The convective fluxes are computed with a 2nd-order upwind method, and the viscous terms are computed with the corrected average-of-gradients method (the default in SU2). We will discuss the various options for specifying the convective scheme in the next tutorial. The flow variable gradients needed for the convective and viscous fluxes are calculated via a weighted least squares method, but a Green-Gauss method is also available:

% Numerical method for spatial gradients (GREEN_GAUSS, WEIGHTED_LEAST_SQUARES)
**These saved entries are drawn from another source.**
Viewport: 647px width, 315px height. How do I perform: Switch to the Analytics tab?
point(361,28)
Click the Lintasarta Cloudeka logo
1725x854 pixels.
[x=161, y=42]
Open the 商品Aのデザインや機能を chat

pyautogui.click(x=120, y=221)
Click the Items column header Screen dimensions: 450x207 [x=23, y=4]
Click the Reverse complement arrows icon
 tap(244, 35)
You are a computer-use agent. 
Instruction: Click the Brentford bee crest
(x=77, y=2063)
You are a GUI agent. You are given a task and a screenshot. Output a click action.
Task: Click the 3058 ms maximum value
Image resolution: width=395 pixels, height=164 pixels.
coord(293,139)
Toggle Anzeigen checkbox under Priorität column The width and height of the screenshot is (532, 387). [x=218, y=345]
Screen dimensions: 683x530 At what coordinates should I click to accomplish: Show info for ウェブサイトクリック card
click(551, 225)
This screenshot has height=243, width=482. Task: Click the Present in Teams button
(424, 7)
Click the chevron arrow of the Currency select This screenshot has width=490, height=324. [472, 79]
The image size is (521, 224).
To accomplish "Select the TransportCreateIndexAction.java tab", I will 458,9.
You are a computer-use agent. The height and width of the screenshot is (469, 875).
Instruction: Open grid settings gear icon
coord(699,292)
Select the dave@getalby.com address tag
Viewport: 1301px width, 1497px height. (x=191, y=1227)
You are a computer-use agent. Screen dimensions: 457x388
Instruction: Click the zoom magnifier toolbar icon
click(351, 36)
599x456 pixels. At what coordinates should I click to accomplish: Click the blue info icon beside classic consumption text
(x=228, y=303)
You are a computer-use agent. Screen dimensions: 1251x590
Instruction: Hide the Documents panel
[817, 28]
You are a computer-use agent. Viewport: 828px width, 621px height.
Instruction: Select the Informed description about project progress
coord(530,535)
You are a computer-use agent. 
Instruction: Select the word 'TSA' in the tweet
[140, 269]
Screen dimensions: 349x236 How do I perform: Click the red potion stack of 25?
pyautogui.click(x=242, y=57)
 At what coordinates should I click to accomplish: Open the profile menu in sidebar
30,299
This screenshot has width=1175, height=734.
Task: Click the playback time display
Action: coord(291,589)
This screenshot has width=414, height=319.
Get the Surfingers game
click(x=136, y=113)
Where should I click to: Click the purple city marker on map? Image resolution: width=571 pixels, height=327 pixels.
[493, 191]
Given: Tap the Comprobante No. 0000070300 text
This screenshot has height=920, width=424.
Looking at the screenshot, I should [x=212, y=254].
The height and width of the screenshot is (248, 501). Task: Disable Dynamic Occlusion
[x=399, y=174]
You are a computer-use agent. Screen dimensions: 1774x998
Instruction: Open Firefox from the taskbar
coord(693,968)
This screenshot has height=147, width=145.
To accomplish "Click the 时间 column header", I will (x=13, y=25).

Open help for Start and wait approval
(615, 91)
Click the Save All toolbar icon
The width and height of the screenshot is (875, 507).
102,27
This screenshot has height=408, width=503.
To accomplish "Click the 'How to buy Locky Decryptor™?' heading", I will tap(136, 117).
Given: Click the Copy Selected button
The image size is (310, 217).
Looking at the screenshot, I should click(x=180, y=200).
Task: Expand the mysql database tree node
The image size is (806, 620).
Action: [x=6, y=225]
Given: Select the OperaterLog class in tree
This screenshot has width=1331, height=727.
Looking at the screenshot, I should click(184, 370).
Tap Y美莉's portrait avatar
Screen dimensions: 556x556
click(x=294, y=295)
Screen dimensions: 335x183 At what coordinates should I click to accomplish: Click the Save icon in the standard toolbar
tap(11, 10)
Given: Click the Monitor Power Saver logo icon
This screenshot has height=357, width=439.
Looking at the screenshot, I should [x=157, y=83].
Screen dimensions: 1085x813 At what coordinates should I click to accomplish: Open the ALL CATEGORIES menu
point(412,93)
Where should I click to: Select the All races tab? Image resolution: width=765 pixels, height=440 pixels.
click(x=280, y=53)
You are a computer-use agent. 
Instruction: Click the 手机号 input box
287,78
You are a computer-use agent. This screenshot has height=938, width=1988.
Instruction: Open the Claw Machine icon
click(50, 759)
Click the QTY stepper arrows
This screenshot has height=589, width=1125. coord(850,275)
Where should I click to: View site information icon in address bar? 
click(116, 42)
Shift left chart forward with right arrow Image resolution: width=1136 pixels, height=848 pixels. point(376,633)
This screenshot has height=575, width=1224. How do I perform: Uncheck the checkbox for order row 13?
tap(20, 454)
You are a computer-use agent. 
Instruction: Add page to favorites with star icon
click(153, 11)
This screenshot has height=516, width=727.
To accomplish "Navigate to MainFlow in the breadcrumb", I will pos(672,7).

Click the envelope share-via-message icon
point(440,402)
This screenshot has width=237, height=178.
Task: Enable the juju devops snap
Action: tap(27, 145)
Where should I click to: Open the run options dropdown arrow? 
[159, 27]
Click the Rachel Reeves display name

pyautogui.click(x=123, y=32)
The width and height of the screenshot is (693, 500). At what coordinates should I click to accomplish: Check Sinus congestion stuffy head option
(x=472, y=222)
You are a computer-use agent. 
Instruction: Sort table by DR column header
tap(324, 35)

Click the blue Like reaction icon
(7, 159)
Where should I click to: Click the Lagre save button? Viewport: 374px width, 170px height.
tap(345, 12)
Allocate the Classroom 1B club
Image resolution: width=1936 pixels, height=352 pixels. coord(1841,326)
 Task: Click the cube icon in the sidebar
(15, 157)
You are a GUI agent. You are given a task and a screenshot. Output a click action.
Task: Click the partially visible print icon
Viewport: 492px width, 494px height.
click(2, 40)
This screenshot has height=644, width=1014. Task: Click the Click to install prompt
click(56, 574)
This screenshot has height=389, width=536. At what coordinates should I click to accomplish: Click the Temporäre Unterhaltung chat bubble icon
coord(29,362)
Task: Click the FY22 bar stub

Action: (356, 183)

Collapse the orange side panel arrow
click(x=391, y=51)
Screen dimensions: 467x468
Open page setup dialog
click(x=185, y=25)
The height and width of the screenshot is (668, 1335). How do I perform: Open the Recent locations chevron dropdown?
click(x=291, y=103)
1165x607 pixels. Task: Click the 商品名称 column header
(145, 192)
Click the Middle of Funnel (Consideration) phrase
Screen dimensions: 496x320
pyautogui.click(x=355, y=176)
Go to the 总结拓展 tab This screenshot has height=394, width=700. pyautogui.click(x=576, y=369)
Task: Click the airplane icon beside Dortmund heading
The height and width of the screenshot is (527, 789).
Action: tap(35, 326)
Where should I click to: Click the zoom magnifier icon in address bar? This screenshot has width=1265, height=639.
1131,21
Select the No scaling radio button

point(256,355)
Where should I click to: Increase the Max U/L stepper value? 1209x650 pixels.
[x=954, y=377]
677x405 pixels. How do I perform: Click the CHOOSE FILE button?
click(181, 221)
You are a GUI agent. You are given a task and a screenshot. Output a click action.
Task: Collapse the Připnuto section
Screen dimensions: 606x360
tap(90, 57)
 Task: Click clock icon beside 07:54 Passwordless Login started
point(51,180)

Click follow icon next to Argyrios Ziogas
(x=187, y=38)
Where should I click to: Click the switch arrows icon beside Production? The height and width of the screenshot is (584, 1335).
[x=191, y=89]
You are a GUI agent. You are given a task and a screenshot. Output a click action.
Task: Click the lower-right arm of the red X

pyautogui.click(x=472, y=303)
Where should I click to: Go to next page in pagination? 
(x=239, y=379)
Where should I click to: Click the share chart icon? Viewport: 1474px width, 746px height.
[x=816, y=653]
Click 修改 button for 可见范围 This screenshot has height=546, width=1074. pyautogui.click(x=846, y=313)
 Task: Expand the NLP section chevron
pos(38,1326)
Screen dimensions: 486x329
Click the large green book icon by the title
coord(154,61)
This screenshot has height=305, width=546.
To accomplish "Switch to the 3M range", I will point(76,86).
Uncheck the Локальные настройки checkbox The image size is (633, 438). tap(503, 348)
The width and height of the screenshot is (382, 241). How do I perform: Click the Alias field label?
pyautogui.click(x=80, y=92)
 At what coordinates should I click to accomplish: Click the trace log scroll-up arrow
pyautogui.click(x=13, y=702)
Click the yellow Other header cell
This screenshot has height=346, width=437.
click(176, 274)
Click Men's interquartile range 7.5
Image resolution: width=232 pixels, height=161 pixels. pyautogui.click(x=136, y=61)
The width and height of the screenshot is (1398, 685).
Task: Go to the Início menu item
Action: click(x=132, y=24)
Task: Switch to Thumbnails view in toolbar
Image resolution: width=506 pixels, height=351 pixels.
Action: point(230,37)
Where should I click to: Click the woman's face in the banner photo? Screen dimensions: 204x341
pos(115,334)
For this problem, we are choosing a typical set of numerical methods. However, it is always advised that users should experiment with various numerical methods for their own problems.

### Running SU2

The flat plate simulation for the 65x65 node mesh is small and will execute relatively quickly on a single workstation or laptop in serial. To run this test case, follow these steps at a terminal command line:

1. Move to the directory containing the config file (lam_flatplate.cfg) and the mesh file (mesh_flatplate_65x65.su2). Make sure that the SU2 tools were compiled, installed, and that their install location was added to your path.
2. Run the executable by entering

\$ SU2_CFD lam_flatplate.cfg


at the command line.

3. SU2 will print residual updates with each iteration of the flow solver, and the simulation will terminate after reaching the specified convergence criteria.
4. Files containing the results will be written upon exiting SU2. The flow solution can be visualized in ParaView (.vtk) or Tecplot (.dat for ASCII).

### Results

Results are given here for the SU2 solution of laminar flow over the flat plate. The results show excellent agreement with the closed-form Blasius solution.

Figure (2): Mach contours for the laminar flat plate.

Figure (3): Velocity data was extracted from the exit plane of the mesh (x = 0.3048 m) near the wall, and the boundary layer velocity profile was plotted compared to and using the similarity variables from the Blasius solution.

Figure (4): A plot of the skin friction coefficient along the plate created using the values written in the surface_flow.csv file and compared to Blasius.